Desde a década de 1970, o cume perdeu mais de 20 metros, e seu GPS já indica apenas 2.094,8 metros de altitude. Há dois anos, esse pico perdeu o título de cume mais alto da Suécia.
“Nos últimos 30 anos, derreteu mais rápido do que antes. E, nos últimos dez, ainda mais”, descreveu esta professora da Universidade de Estocolmo.
Os verões têm sido excepcionalmente quentes, enfatiza Ninis. Picos de 30°C a 35°C foram registrados neste verão no norte de Noruega, Suécia e Finlândia.
“Vemos os efeitos e dizemos ‘ah, estão mais finos, derreteram tanto'”, diz Rosqvist.
A maioria das geleiras suecas provavelmente já está condenada, mesmo que o impacto aqui não seja tão desastroso quanto em outros lugares.

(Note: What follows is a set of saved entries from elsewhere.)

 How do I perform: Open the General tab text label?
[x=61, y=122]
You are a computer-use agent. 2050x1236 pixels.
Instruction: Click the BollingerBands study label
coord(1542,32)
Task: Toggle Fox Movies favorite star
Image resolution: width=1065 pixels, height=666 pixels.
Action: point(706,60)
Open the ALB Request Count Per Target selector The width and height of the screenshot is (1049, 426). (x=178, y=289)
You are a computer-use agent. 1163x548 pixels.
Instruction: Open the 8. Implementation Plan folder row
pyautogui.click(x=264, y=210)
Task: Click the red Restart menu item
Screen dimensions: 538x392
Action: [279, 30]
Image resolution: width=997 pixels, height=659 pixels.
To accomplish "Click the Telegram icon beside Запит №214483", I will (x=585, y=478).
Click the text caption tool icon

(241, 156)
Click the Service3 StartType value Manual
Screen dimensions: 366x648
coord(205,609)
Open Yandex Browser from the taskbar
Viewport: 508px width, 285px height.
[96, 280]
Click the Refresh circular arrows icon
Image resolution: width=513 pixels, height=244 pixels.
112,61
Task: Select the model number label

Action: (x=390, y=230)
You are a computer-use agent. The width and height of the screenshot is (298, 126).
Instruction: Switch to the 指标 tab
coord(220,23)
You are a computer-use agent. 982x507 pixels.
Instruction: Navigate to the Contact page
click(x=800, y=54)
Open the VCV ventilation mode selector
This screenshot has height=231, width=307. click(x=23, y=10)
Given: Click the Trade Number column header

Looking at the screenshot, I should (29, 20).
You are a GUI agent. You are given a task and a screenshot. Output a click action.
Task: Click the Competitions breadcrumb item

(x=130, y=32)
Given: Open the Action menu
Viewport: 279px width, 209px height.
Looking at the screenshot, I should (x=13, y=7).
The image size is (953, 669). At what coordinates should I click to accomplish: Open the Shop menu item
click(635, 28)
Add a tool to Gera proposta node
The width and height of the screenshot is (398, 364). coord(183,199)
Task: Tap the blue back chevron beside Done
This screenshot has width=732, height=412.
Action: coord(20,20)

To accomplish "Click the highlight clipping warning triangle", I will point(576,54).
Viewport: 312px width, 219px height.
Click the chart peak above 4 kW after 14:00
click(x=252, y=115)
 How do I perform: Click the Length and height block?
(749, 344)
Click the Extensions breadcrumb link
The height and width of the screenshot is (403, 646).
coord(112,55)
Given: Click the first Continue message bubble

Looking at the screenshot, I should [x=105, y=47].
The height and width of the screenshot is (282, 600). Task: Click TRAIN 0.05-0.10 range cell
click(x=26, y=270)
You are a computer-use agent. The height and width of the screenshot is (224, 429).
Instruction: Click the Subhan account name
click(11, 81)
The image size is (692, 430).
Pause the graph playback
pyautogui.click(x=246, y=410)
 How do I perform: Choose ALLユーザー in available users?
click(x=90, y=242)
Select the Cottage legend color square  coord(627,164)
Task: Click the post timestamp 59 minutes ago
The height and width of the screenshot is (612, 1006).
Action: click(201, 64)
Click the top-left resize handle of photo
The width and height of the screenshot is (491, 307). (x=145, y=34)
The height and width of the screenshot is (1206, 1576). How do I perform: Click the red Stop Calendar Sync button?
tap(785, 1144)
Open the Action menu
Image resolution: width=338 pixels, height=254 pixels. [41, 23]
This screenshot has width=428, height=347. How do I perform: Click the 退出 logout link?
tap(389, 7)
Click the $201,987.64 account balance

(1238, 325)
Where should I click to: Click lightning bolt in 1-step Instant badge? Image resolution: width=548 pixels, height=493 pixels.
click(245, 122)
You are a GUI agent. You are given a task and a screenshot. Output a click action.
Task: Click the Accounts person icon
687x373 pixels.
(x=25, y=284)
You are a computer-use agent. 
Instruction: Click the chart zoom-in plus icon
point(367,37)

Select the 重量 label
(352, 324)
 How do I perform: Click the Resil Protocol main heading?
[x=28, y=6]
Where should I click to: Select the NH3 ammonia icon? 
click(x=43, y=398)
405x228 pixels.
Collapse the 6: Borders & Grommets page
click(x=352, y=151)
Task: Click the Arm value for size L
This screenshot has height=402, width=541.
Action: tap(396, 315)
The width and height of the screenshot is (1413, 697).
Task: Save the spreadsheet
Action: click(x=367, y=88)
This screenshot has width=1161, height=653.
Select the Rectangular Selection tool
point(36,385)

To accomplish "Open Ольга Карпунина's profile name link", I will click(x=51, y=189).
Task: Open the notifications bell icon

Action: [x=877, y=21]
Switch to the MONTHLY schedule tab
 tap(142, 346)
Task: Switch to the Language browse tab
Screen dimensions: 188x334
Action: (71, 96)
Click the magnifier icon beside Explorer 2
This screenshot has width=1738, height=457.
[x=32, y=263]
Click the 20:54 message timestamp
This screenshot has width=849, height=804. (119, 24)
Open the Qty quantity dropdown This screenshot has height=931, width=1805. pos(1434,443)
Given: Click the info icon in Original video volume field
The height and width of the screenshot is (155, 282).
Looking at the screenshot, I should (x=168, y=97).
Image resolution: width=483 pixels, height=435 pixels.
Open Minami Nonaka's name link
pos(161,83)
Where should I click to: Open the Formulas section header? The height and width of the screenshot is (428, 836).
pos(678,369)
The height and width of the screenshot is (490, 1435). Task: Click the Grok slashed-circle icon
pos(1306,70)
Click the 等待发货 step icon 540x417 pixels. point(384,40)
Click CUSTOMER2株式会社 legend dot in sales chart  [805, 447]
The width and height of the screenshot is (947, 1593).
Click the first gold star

Trata-se, no entanto, de um forte sinal para o restante do mundo.
Na América do Sul e no Himalaia, dezenas de milhões de pessoas dependem do degelo sazonal das geleiras para obter água potável e para a irrigação.
Quanto à Groenlândia, sua calota polar contém gelo suficiente para elevar o nível dos oceanos em sete metros, sem mencionar a Antártica, que, com sua calota de gelo aumentaria o padrão atual em várias dezenas de metros.
Para muitos pesquisadores, uma lição importante do Ártico é que alguns desses ecossistemas já estão fora do controle humano.
Modificar nosso modo de vida para que as emissões caiam “será o início de um processo de adaptação a um clima que vai ficar mais quente por muito tempo”, finaliza o especialista em Keith Larson.